Problem details:
Report every line in the records below that contains the word "particular", copying each one in full.

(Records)

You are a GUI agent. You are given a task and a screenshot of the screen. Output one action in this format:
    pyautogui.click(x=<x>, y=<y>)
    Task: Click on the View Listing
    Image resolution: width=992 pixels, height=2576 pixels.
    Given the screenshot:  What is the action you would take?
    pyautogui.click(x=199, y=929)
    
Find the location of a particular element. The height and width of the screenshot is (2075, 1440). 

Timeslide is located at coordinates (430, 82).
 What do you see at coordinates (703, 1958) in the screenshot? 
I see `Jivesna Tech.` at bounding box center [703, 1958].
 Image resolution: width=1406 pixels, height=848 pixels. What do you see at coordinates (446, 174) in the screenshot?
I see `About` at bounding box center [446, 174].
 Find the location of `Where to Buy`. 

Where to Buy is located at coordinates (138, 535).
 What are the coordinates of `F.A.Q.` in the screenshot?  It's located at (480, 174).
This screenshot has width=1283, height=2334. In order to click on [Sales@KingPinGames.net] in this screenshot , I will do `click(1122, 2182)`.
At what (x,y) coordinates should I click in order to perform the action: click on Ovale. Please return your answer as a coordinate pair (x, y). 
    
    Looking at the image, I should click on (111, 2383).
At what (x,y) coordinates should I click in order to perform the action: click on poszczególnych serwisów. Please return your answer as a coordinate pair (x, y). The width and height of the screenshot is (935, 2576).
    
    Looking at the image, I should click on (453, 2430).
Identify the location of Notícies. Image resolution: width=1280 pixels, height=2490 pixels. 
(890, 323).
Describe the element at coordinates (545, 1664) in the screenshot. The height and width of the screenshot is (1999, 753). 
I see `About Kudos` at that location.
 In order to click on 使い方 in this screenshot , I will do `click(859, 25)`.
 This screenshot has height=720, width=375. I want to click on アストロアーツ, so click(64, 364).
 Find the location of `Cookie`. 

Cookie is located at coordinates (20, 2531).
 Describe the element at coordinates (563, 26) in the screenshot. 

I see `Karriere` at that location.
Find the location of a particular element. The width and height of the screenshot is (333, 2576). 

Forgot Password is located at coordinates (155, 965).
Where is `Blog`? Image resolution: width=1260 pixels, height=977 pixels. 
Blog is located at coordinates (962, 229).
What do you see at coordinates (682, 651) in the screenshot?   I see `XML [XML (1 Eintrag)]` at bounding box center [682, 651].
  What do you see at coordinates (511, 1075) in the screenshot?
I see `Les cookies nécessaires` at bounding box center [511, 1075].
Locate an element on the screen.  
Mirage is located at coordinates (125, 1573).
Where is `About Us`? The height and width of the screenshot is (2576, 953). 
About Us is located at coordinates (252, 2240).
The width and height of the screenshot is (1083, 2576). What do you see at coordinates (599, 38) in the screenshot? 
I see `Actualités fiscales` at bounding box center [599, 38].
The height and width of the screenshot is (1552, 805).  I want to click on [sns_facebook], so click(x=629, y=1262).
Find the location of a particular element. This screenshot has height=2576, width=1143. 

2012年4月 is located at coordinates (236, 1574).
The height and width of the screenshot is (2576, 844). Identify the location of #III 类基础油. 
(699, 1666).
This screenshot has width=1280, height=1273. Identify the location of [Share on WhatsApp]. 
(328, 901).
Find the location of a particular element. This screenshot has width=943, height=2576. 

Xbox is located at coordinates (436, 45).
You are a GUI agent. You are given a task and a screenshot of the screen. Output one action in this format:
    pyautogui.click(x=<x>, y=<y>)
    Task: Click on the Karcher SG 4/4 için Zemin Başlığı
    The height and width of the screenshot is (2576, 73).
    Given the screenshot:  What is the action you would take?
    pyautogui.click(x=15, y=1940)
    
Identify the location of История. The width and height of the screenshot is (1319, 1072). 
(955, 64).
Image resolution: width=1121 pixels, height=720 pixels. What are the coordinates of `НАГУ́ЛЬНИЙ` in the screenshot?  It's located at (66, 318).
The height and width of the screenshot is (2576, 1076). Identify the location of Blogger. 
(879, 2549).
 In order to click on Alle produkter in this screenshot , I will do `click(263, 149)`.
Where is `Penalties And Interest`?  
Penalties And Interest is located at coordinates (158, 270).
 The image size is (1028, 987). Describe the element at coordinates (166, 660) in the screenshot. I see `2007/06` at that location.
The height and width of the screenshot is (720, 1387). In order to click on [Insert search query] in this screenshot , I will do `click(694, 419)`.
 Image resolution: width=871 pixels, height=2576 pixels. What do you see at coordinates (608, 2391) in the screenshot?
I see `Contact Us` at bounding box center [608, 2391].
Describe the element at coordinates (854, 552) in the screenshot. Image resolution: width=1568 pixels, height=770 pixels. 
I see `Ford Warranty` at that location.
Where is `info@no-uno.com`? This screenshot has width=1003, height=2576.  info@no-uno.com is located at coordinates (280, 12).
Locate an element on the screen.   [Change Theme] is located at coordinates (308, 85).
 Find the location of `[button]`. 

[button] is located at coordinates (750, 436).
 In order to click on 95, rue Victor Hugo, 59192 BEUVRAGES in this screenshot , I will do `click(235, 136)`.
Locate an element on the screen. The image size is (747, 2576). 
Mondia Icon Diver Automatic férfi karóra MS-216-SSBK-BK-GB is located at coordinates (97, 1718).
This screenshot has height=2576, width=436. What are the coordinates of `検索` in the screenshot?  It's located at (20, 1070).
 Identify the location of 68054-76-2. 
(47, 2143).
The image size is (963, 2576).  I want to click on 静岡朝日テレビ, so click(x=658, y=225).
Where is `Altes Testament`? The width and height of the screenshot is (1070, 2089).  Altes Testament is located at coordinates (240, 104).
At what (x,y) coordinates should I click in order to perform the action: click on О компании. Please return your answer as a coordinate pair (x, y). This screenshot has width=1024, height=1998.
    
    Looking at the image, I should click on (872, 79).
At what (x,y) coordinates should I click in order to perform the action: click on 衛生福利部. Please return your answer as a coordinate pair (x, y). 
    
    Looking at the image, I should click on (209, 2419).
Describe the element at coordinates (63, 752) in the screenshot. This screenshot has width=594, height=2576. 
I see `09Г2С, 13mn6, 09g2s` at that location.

Finished answer:
Find the location of a particular element. The height and width of the screenshot is (2075, 1440). 
Find the location of a particular element. The width and height of the screenshot is (333, 2576). 
Find the location of a particular element. This screenshot has height=2576, width=1143. 
Find the location of a particular element. This screenshot has width=943, height=2576. 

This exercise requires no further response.